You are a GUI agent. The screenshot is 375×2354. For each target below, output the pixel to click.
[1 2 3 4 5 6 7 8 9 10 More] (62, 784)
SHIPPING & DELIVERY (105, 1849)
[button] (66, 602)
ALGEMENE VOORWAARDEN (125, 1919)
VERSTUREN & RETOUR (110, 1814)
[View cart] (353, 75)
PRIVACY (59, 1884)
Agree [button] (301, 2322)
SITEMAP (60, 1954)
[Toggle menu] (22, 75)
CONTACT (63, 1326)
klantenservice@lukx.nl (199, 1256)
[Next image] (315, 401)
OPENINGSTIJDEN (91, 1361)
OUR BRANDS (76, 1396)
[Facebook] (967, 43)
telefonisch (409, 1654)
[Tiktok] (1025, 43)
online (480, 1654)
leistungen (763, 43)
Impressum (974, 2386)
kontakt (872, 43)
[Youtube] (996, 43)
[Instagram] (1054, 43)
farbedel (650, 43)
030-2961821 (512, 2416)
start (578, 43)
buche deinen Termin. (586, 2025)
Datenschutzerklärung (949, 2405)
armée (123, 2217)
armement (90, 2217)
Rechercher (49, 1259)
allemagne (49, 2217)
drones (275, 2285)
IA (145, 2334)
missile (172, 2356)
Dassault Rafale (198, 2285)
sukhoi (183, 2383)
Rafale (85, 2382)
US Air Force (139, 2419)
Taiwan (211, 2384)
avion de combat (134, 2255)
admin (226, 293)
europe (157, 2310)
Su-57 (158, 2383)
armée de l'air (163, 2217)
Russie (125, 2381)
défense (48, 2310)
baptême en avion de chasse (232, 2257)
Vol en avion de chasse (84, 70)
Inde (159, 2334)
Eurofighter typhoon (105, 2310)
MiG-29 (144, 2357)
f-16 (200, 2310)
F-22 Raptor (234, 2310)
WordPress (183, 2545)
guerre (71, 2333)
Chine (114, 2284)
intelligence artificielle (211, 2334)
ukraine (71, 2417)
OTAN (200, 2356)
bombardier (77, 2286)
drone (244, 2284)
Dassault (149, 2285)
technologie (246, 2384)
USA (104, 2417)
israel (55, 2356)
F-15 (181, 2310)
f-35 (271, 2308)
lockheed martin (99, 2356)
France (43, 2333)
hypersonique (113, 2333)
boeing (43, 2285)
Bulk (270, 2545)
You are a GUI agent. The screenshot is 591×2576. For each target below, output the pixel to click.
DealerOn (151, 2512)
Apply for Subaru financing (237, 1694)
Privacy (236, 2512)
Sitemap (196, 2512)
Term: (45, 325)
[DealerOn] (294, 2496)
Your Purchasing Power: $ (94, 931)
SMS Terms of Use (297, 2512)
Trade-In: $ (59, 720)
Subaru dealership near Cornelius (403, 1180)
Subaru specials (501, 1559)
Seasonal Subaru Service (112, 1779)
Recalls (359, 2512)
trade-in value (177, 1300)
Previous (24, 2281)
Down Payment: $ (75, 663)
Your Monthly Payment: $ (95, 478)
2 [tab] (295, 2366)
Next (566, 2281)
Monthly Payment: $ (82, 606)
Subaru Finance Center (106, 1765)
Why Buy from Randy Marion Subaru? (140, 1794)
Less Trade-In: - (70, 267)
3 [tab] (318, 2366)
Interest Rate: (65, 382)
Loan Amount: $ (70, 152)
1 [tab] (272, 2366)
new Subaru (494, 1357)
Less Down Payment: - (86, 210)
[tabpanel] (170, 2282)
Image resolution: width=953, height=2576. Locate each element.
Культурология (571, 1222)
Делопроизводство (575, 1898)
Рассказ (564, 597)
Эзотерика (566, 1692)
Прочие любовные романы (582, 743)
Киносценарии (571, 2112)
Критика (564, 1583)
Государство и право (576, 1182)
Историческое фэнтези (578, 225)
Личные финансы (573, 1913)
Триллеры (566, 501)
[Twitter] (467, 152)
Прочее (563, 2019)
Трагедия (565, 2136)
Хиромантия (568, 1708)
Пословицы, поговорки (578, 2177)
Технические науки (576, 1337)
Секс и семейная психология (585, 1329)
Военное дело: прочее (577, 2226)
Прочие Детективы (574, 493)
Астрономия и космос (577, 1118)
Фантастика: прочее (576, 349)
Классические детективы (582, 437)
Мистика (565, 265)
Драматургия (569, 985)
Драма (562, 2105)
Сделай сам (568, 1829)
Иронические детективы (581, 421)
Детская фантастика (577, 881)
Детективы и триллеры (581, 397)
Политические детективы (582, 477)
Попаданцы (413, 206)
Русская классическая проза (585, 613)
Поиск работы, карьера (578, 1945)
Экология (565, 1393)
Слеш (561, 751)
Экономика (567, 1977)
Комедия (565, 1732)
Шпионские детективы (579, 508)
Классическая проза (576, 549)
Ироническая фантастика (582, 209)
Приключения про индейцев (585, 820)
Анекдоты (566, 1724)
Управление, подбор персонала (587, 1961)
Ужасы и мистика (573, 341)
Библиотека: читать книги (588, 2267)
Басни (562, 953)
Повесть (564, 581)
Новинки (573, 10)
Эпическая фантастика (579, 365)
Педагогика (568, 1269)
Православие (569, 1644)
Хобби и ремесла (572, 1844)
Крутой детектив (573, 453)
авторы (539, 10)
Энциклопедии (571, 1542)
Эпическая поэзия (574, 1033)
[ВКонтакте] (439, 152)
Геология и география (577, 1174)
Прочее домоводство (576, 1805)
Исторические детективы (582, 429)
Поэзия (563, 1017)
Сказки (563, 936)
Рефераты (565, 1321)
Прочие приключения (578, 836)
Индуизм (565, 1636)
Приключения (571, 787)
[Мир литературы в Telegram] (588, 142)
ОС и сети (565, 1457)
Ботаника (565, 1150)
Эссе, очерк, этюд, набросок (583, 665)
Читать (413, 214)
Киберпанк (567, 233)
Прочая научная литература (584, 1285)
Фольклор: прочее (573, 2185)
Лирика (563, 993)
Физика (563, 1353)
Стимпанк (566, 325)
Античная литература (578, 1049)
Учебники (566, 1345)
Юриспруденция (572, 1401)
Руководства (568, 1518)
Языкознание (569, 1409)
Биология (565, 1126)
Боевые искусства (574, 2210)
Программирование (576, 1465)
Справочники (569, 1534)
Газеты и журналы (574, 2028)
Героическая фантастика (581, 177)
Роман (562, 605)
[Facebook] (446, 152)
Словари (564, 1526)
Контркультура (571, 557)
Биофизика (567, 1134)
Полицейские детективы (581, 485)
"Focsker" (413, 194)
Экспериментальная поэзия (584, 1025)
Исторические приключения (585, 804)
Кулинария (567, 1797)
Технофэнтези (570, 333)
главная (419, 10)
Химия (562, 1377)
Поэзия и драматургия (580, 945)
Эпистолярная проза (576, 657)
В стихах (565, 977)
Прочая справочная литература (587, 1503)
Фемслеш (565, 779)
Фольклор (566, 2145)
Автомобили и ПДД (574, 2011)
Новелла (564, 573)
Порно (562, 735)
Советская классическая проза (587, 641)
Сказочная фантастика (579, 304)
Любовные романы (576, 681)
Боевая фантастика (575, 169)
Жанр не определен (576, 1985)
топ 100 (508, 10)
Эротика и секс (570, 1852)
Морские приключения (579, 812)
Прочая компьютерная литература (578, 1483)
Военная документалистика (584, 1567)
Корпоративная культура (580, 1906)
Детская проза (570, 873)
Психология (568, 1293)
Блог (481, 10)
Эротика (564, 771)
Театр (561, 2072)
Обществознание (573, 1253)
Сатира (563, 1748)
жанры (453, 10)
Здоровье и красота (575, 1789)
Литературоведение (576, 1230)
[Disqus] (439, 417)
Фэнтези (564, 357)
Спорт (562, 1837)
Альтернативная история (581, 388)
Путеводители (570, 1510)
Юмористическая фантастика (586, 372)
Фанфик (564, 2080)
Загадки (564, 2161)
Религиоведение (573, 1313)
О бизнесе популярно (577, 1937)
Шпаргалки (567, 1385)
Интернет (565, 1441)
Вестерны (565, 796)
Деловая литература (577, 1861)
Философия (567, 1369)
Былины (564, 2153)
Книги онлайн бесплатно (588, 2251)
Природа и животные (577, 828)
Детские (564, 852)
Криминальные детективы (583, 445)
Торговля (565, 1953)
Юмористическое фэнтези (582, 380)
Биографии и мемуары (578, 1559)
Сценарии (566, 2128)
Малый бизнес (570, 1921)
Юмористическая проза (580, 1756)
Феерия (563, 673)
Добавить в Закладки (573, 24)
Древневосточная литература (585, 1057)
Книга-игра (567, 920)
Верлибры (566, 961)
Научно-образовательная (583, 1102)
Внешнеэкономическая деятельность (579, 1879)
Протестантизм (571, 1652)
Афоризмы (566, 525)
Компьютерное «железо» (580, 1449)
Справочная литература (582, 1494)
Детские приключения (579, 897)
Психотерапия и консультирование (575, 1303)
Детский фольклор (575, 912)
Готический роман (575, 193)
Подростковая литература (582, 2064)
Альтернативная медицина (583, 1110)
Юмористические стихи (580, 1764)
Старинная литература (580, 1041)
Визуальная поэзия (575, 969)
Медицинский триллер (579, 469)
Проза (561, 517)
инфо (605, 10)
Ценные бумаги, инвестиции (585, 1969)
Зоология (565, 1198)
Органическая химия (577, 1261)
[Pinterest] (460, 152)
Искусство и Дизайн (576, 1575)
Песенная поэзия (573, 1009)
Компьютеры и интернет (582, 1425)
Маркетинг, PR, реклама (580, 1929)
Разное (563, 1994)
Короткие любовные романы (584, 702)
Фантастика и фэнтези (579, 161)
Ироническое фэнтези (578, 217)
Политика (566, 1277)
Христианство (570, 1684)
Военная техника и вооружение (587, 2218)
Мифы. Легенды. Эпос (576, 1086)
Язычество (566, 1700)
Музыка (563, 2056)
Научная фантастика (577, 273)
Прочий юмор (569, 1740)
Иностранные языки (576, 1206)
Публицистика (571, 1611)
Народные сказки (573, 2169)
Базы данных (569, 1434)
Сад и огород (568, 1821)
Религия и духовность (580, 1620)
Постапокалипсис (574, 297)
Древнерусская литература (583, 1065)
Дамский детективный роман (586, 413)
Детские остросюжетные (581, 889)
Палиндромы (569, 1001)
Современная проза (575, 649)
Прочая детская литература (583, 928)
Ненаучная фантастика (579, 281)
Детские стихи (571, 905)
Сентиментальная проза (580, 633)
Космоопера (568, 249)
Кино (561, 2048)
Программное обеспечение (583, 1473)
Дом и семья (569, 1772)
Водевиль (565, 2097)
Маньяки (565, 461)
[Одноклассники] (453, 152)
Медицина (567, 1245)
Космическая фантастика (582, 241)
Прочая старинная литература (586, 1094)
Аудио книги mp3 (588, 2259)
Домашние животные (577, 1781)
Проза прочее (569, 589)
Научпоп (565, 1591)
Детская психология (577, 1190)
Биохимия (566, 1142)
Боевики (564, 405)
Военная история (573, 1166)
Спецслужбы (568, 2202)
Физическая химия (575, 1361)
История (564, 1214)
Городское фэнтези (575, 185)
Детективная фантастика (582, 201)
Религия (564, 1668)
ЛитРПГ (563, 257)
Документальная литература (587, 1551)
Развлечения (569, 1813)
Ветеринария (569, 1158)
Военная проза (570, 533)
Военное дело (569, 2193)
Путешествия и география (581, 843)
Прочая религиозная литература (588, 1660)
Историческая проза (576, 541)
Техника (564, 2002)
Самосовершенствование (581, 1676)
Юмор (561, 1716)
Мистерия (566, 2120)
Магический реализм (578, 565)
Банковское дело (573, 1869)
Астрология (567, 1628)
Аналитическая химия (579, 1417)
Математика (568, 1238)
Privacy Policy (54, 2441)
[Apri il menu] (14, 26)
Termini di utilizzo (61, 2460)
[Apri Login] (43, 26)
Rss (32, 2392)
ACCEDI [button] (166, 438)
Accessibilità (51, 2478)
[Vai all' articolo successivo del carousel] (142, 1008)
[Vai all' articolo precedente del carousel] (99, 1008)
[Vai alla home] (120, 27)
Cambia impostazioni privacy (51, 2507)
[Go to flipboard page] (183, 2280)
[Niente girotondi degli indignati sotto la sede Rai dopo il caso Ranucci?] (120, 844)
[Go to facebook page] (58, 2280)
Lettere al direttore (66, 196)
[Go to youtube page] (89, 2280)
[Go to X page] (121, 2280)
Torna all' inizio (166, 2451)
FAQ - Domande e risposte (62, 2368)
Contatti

§ **The task**:
Find the line with "инфо (605, 10)" in the entries above. Retype it and each line after it, exactly, through the line with "Спецслужбы (568, 2202)", and stop there.

§ **Response**:
инфо (605, 10)
Ценные бумаги, инвестиции (585, 1969)
Зоология (565, 1198)
Органическая химия (577, 1261)
[Pinterest] (460, 152)
Искусство и Дизайн (576, 1575)
Песенная поэзия (573, 1009)
Компьютеры и интернет (582, 1425)
Маркетинг, PR, реклама (580, 1929)
Разное (563, 1994)
Короткие любовные романы (584, 702)
Фантастика и фэнтези (579, 161)
Ироническое фэнтези (578, 217)
Политика (566, 1277)
Христианство (570, 1684)
Военная техника и вооружение (587, 2218)
Мифы. Легенды. Эпос (576, 1086)
Язычество (566, 1700)
Музыка (563, 2056)
Научная фантастика (577, 273)
Прочий юмор (569, 1740)
Иностранные языки (576, 1206)
Публицистика (571, 1611)
Народные сказки (573, 2169)
Базы данных (569, 1434)
Сад и огород (568, 1821)
Религия и духовность (580, 1620)
Постапокалипсис (574, 297)
Древнерусская литература (583, 1065)
Дамский детективный роман (586, 413)
Детские остросюжетные (581, 889)
Палиндромы (569, 1001)
Современная проза (575, 649)
Прочая детская литература (583, 928)
Ненаучная фантастика (579, 281)
Детские стихи (571, 905)
Сентиментальная проза (580, 633)
Космоопера (568, 249)
Кино (561, 2048)
Программное обеспечение (583, 1473)
Дом и семья (569, 1772)
Водевиль (565, 2097)
Маньяки (565, 461)
[Одноклассники] (453, 152)
Медицина (567, 1245)
Космическая фантастика (582, 241)
Прочая старинная литература (586, 1094)
Аудио книги mp3 (588, 2259)
Домашние животные (577, 1781)
Проза прочее (569, 589)
Научпоп (565, 1591)
Детская психология (577, 1190)
Биохимия (566, 1142)
Боевики (564, 405)
Военная история (573, 1166)
Спецслужбы (568, 2202)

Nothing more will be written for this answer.